2.3. Justiça e solidariedade. Todos têm o dever de comportar-se com integridade, honestidade e equidade. Dispondo dos meios necessários, todos têm o dever de fazer esforços sérios para vencer a pobreza, a subnutrição, a ignorância e a desigualdade, e prestar apoio aos necessitados, aos desfavorecidos, aos deficientes e às vítimas de discriminação. Todos os bens e riquezas devem ser usados de modo responsável, de acordo com a justiça e para o progresso da raça humana.
2.4. Verdade e tolerância. Todos têm o dever de falar e agir com verdade. Os códigos profissionais e outros códigos de ética devem reflectir a prioridade de padrões gerais como a verdade e a justiça. A liberdade dos media acarreta o dever especial de uma informação precisa e verdadeira.
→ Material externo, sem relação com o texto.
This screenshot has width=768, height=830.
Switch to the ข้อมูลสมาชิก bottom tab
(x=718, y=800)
Os representantes das religiões têm o dever especial de evitar manifestações de preconceito e actos de discriminação contra as pessoas de outras crenças.
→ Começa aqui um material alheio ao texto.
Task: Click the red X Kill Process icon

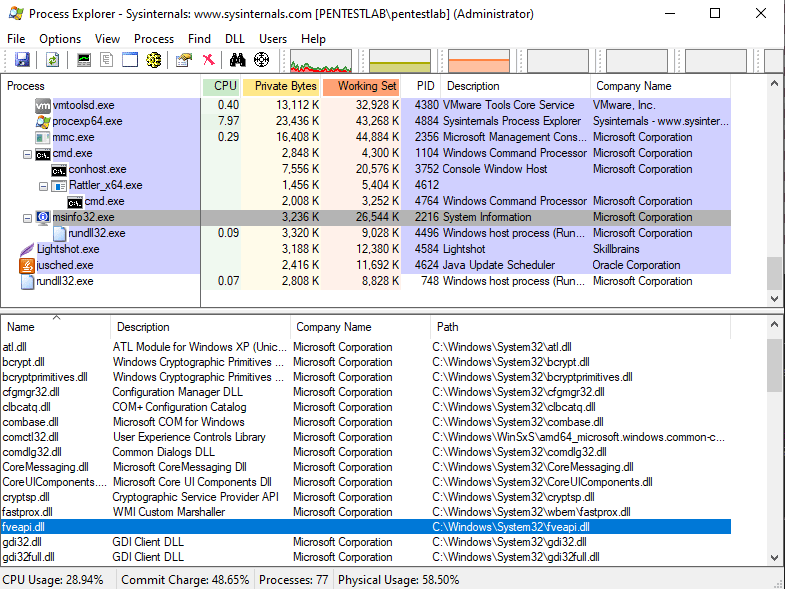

2.5. Respeito mútuo e companheirismo. Todos os homens e todas mulheres têm o dever de demonstrar respeito uns para com os outros e compreensão no seu relacionamento. Em todas as suas variedades culturais e religiosas, o casamento requer amor, lealdade e perdão e deve procurar garantir segurança e apoio mútuo. O planeamento familiar é um dever de todos os casais. O relacionamento entre os pais e os filhos deve reflectir o amor mútuo, o respeito, a consideração e o cuidado.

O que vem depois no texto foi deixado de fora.